REQUIRED ACTION
Take the entries below and reproduce exactly the portion that begins at the line containing "Image resolution: width=1568" and ends at the line containing "Task: Click the", keeping both ends, dropping pictures, and adding nothing else.

(Stored entries)
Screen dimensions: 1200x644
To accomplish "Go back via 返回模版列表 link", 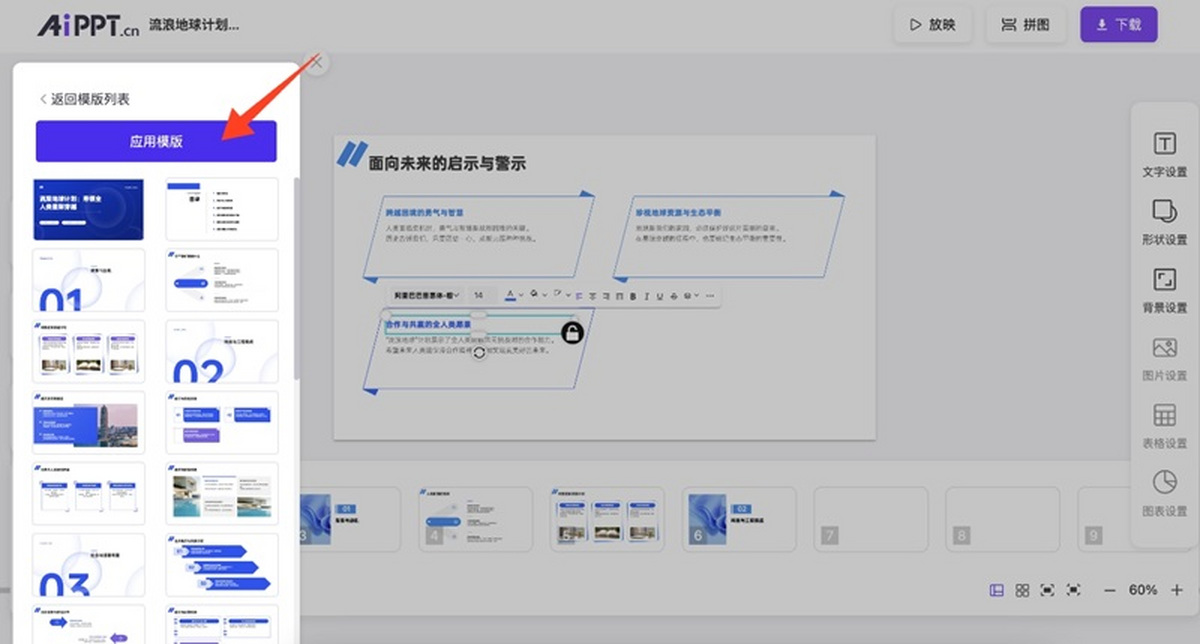I will click(x=84, y=99).
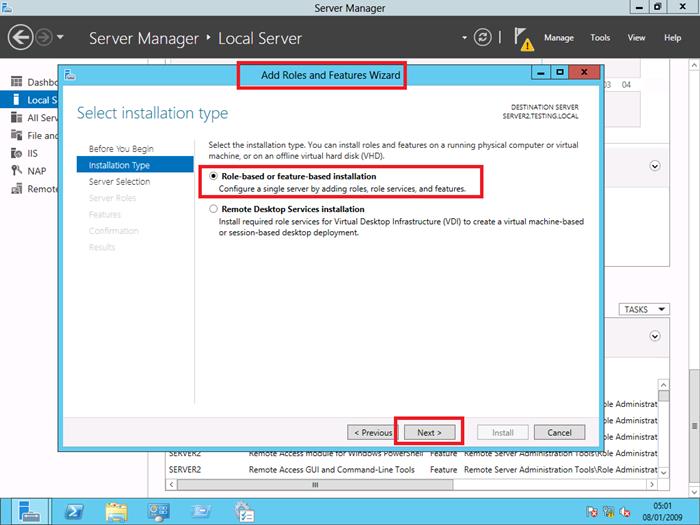700x525 pixels.
Task: Open the navigation history dropdown arrow
Action: point(61,38)
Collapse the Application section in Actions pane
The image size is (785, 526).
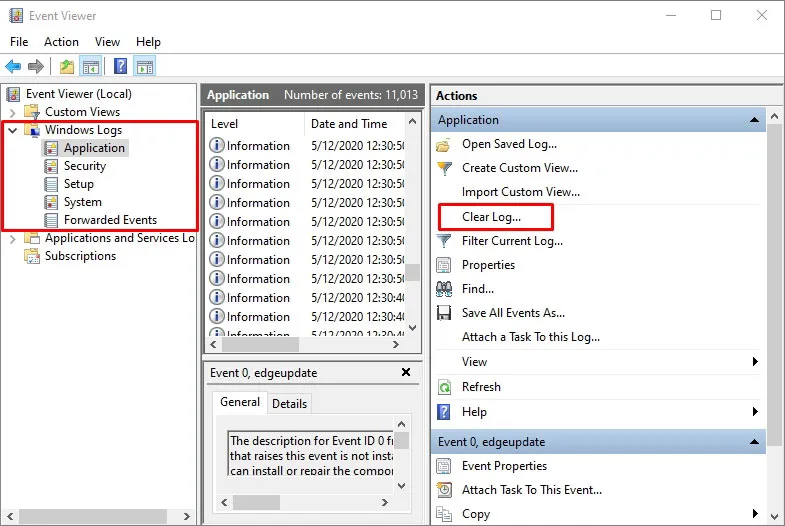(756, 120)
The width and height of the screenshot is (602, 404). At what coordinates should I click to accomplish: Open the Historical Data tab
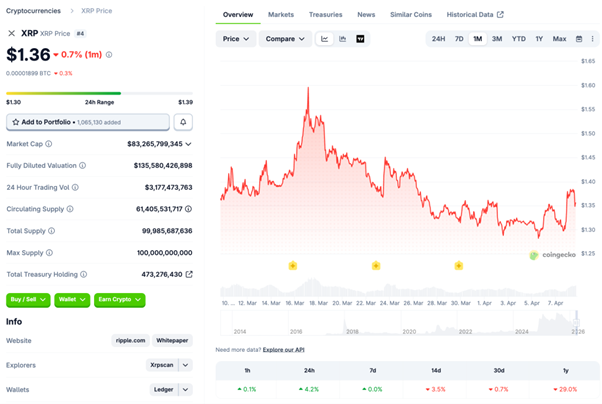(475, 15)
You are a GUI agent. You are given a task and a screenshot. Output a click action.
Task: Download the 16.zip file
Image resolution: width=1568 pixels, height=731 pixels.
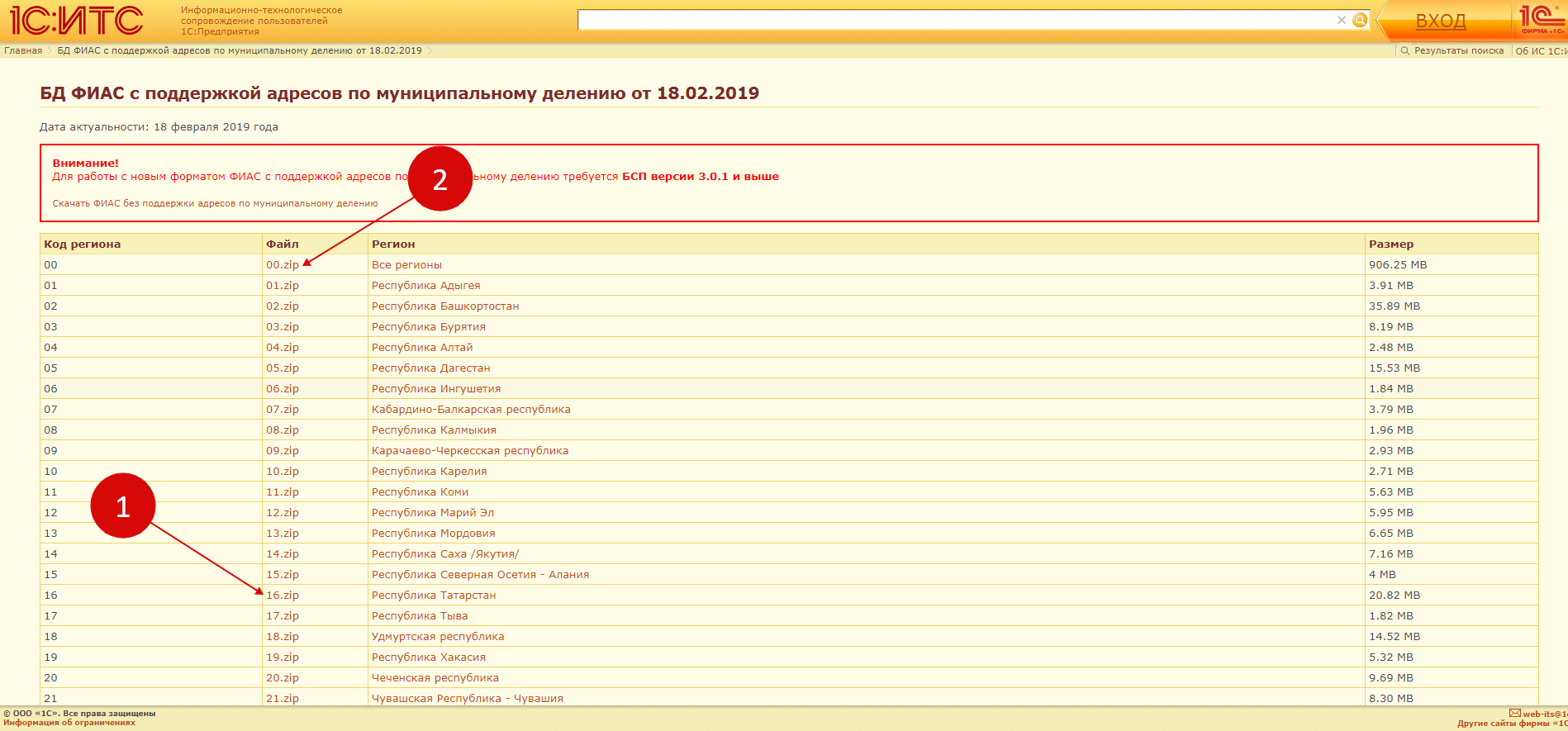pos(282,596)
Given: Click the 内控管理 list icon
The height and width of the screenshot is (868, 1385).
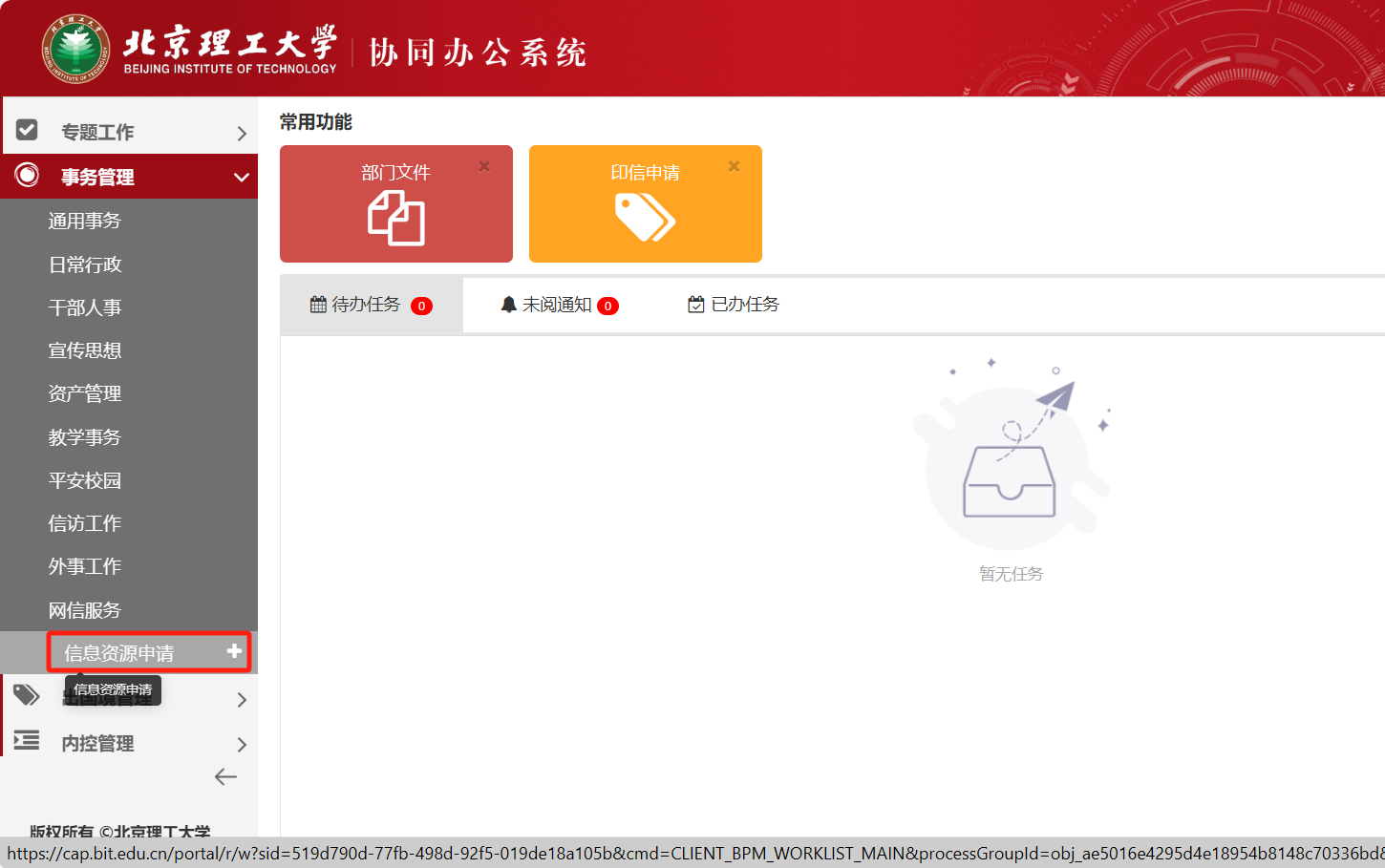Looking at the screenshot, I should coord(27,740).
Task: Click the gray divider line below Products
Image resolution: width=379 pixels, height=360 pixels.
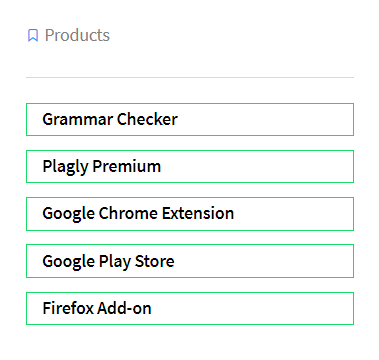Action: coord(190,77)
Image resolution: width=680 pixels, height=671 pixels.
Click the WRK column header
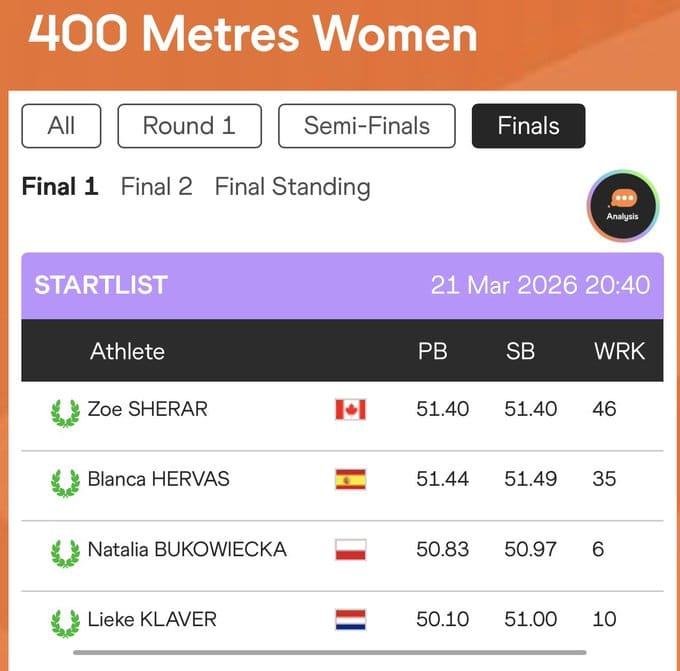click(x=619, y=351)
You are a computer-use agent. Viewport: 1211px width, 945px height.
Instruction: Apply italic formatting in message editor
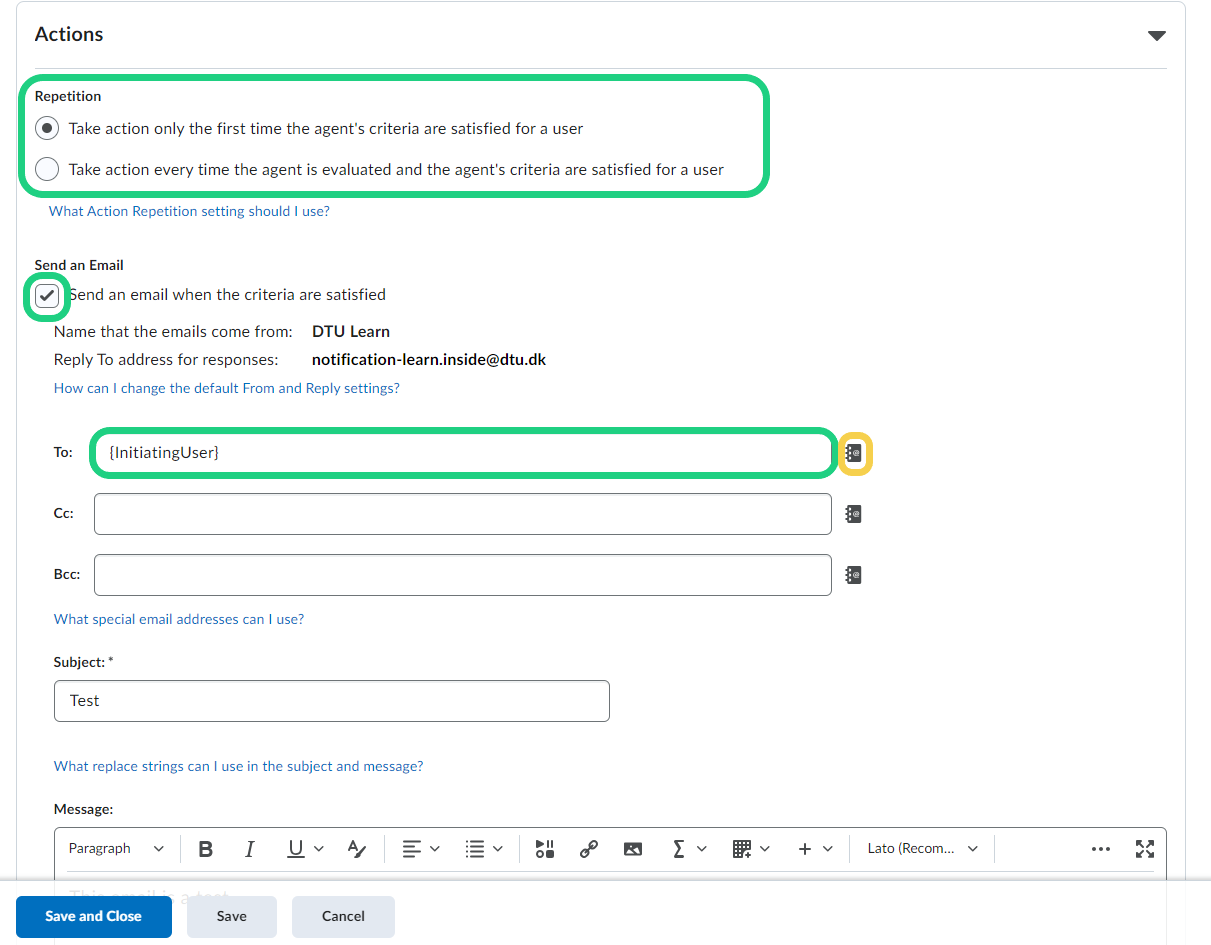pyautogui.click(x=250, y=849)
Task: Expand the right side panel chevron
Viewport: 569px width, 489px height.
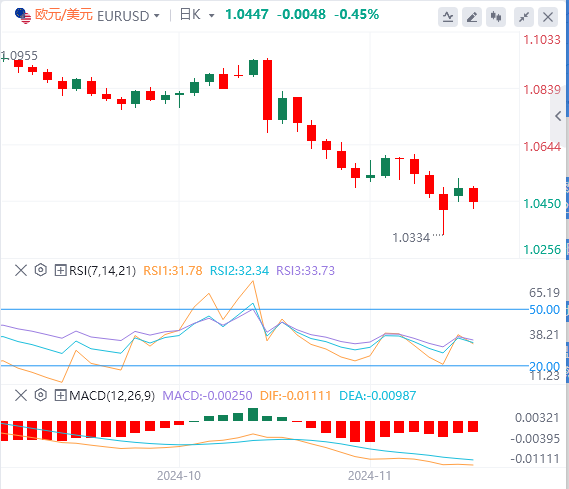Action: click(x=558, y=116)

EXERCISE ANSWER
Image resolution: width=1568 pixels, height=731 pixels.
pos(282,596)
Given: Click the 内控管理 list icon
The height and width of the screenshot is (868, 1385).
Looking at the screenshot, I should coord(27,740).
Task: Click the gray divider line below Products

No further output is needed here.